Diethylsuccinoylsuccinate
- Names: Preferred IUPAC name Diethyl 2,5-dihydroxycyclohexa-1,4-diene-1,4-dicarboxylate

Identifiers
- CAS Number: 16877-79-5;
- 3D model (JSmol): Interactive image;
- ChemSpider: 10279533;
- PubChem CID: 54679331;
- UNII: 7ST9KV5XVD;
- CompTox Dashboard (EPA): DTXSID80715660;

Properties
- Chemical formula: C_{12}H_{16}O_{6}
- Molar mass: 256.254 g·mol^{−1}
- Appearance: white solid
- Density: 1.414 g/cm^{3}
- Melting point: 125–126 °C (257–259 °F; 398–399 K)
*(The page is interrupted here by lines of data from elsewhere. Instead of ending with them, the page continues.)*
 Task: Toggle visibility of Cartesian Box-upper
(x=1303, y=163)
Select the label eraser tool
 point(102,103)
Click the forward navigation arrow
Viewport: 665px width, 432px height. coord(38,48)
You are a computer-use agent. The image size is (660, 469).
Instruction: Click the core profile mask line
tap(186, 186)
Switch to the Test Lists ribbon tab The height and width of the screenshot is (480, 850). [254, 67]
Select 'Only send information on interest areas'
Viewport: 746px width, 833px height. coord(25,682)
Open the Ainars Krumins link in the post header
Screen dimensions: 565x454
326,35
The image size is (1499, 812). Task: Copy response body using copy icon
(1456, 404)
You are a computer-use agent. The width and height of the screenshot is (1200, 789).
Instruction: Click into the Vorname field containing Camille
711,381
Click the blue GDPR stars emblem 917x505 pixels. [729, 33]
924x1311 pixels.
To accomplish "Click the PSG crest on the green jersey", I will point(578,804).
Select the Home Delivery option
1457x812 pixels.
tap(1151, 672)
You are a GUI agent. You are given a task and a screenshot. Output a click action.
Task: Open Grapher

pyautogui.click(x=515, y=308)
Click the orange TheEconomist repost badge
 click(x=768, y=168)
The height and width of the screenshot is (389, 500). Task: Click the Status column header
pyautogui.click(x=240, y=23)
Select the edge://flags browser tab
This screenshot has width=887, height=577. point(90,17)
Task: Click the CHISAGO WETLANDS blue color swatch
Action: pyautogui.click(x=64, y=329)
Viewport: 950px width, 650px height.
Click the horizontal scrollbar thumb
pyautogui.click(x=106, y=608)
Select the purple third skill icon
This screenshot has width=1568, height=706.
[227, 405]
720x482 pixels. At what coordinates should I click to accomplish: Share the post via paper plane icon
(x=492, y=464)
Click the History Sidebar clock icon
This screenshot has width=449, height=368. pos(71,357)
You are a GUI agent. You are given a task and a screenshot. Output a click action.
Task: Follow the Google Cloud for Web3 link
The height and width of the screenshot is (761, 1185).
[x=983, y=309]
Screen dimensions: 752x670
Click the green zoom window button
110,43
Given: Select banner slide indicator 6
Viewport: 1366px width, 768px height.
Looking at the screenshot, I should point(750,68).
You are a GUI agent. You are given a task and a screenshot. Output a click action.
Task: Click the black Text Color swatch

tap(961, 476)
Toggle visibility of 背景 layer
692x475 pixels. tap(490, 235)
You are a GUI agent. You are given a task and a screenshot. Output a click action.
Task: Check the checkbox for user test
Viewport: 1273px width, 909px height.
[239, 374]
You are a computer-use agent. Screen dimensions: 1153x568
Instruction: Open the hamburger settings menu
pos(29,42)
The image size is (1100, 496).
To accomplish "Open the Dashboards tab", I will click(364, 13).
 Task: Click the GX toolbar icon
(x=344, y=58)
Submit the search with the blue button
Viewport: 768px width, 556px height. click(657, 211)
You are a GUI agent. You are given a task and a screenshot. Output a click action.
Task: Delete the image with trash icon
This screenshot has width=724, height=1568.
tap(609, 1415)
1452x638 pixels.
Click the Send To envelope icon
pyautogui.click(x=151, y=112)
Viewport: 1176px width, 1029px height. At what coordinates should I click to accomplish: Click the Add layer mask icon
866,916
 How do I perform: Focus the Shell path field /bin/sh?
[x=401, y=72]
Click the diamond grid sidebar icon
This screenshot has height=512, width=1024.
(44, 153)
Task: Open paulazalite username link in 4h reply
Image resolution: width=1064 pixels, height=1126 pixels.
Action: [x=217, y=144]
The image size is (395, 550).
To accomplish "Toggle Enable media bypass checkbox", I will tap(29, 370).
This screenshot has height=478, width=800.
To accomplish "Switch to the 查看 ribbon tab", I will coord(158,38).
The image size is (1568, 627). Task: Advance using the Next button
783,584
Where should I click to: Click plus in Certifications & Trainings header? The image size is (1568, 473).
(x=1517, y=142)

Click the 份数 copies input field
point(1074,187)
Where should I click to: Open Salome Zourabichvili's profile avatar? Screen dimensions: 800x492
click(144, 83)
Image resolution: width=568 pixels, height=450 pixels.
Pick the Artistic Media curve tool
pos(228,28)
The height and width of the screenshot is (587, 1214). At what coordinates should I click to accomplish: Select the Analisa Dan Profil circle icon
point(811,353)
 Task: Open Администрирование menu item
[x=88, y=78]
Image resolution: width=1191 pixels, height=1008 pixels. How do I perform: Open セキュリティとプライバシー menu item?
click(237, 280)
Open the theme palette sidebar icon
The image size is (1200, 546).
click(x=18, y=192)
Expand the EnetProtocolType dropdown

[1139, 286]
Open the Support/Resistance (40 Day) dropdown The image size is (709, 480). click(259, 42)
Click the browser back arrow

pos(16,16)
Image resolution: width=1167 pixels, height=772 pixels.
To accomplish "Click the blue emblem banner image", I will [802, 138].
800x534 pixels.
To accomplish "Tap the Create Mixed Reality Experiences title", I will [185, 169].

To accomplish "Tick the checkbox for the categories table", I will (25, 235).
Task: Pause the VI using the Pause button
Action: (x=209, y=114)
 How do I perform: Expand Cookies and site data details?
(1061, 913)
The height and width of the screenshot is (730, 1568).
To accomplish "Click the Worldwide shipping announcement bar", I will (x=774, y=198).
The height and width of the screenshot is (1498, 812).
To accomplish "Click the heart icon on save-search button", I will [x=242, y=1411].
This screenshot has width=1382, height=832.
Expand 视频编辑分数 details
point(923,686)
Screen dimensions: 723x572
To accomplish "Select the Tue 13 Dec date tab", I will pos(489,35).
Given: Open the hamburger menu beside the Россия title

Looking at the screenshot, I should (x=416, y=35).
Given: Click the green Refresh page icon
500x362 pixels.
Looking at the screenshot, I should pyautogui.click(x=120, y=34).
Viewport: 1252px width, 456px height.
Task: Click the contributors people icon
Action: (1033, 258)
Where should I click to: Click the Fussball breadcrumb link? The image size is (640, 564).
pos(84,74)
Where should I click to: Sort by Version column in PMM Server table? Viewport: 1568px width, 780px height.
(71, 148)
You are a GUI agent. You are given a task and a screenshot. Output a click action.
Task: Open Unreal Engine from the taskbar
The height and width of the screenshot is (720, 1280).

= Diethylsuccinoylsuccinate =

Diethylsuccinoylsuccinate is an organic compound with the formula [CH_{2}C(OH)=C(CO_{2}Et)]_{2} (Et = ethyl). A tetrasubstituted derivative of 1,4-cyclohexadiene, the compound is the enol tautomer of the corresponding cyclohexanedione. It is produced by base-induced condensation of diethyl succinate:
 2C2H5O2CCH2CH2CO2C2H5 -> [CH2C(OH)=C(CO2C2H5)]2 + 2 C2H5OH

Diethylsuccinylsuccinate is valued as a precursor to the quinacridone pigments. For example, it reacts with two equiv of anilines to give the diamines [CH_{2}C(N(H)Ar)=C(CO_{2}Et)]_{2}, which undergoes cyclization upon treatment with acid to give dihydroquinacridone.

When heated in the presence of acid, diethylsuccinoylsuccinate converts to 1,4-cyclohexanedione via hydrolysis of the esters followed by decarboxylation.